Friday, December 18, 2009

Pregnant?

At sixteen years old I started dating my now husband. I didn't have a regular period for quiet sometime so I had test done, and then was told I could never have a baby. I was hurt, I wanted to have a baby one day. My now husband proposed to me shortly after we found out I could not get pregnant. I said "yes" of course. Not even three months after being told I couldn't have a baby I started getting a lot of pregnancy symptoms. I didn't think much about it, but my now husband did. He kept telling me I needed to take a test and I kept saying, "i will tomorrow" but then tomorrow would come and I still didn't take the test. Finally after getting tired of him begging me to take the test I did, and in less then twenty seconds it said positive. I couldn't believe it so I ended up taking three more test and they all said positive. I cried, I was scared, happy, and nervous being only sixteen. But I will say we didn't use any form of protection hoping that I would get pregnant, but we didn't think it would happen so quickly. I don't advise anyone to try that. We found out at three in the morning on June 26, 2009. It was the same day I lost a friend to a horrible car accident.
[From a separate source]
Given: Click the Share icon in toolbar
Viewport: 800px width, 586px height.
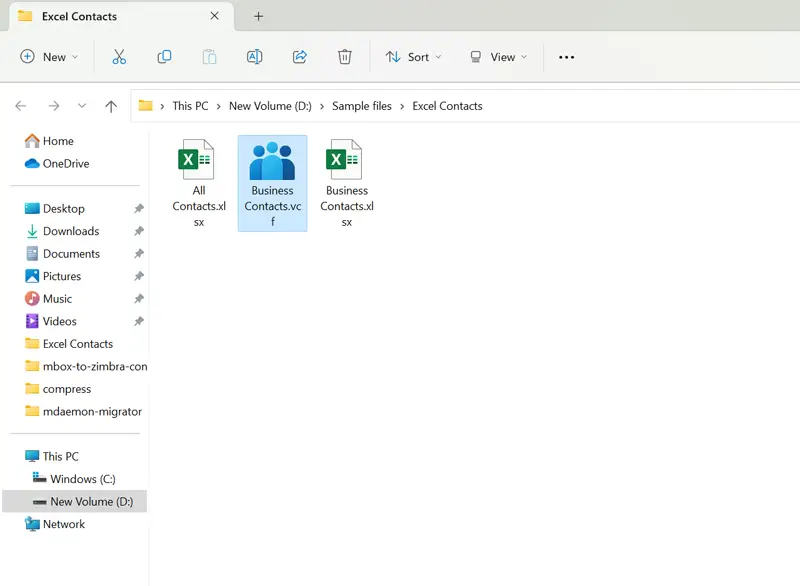Looking at the screenshot, I should pos(299,57).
I wanted to tell our parents right away, but he didn't and I don't see why not since he was already eight-teen. Even though he didn't tell his parents that day, I still did. He was by my side the entire time holding my hand, which meant a lot to me. When I told my mother she cried, but she didn't hate me and wasn't mad at me, but she was upset that I got pregnant so young. I was to scared to tell my dad since I was his only girl plus he adopted me at four, so my mother told him. He didn't react at all. He said "I thought so" but nothing else. I wasn't close to him at all, and i'm still not. My now husband didn't tell his parents till I was almost four months. They already figured it out, but never said anything. It was hard not to notice I was pregnant, I started showing at six weeks.